Baca juga: Masih Ada 5 WNI Relawan GSF yang Ditahan Israel, GPCI Lacak Keberadaannya
Juwaini menjelaskan, sembilan WNI yang terlibat dalam misi tersebut terdiri dari lima aktivis kemanusiaan dan empat jurnalis.
Dia mengatakan, misi pelayaran menuju Gaza itu awalnya dimulai dari Barcelona, Spanyol, pada 12 April 2026.
Namun, ketika memasuki perairan Yunani, rombongan pertama kapal dicegat pasukan Israel.
“Gelombang pertama di-intersep oleh Israel dan lebih dari 170 ditangkap waktu itu,” ujar Juwaini.
Baca juga: Kemlu RI Desak Israel Bebaskan Semua Awak Kapal Global Sumud Flotilla
Menurut dia, sebagian peserta yang ditahan telah dibebaskan beberapa hari kemudian.
Namun, dua peserta bernama Thiago dan Syekh Abul Khasik disebut baru dibebaskan setelah hampir 12 hari ditahan.
Setelah itu, kata Juwaini, misi dilanjutkan dari Marmaris, Turki. Dalam tahap inilah sembilan WNI ikut bergabung dalam pelayaran menuju Gaza.
Juwaini mengatakan, kapal yang membawa delegasi tersebut kembali dicegat pasukan Israel pada Senin (18/5/2026) siang sekitar pukul 15.00 WIB.
“Sudah sekitar 40-an kapal yang ditahan dan 332 aktivis kemanusiaan dan jurnalis dari berbagai negara itu diculik saat ini statusnya,” kata dia.
Baca juga: Prabowo Diminta Kerahkan Jajarannya untuk Bebaskan WNI yang Ditangkap Israel
Juwaini menyebutkan, dari total 57 kapal yang ikut dalam misi Global Freedom Flotilla, sebagian besar telah dicegat Israel.
Karena itu, GPCI meminta pimpinan MPR menyampaikan pesan kepada pemerintah agar segera mengambil langkah diplomatik untuk membantu pembebasan para delegasi Indonesia.

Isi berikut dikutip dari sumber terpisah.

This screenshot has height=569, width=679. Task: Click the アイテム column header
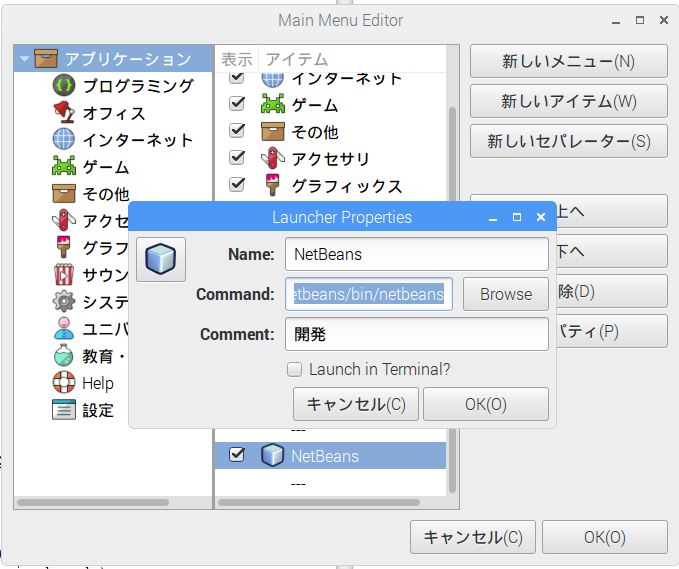pos(295,59)
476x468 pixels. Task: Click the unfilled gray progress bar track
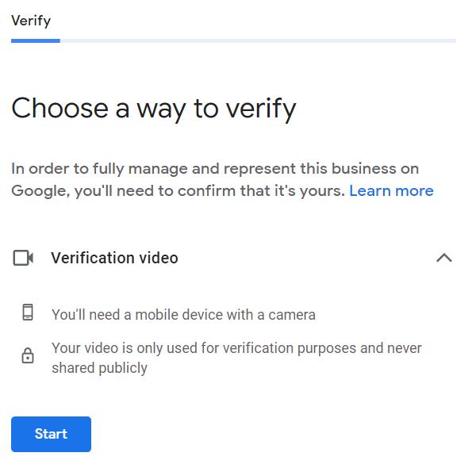pyautogui.click(x=258, y=40)
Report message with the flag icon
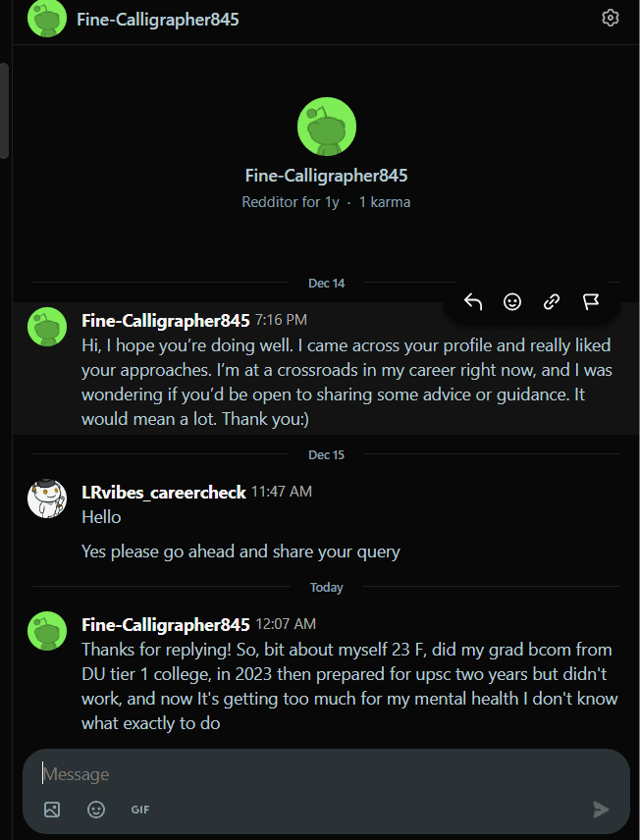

“Nah, terkait dengan adanya delegasi kami yang diculik ini, kami tentu saja mengharapkan bahwa melalui Pak Hidayat Nur Wahid selaku pimpinan MPR dapat menyampaikan pesan kepada pemerintah Indonesia, kementerian, dan badan-badan yang terkait dengan penyelamatan warga negara Indonesia,” ujar Juwaini.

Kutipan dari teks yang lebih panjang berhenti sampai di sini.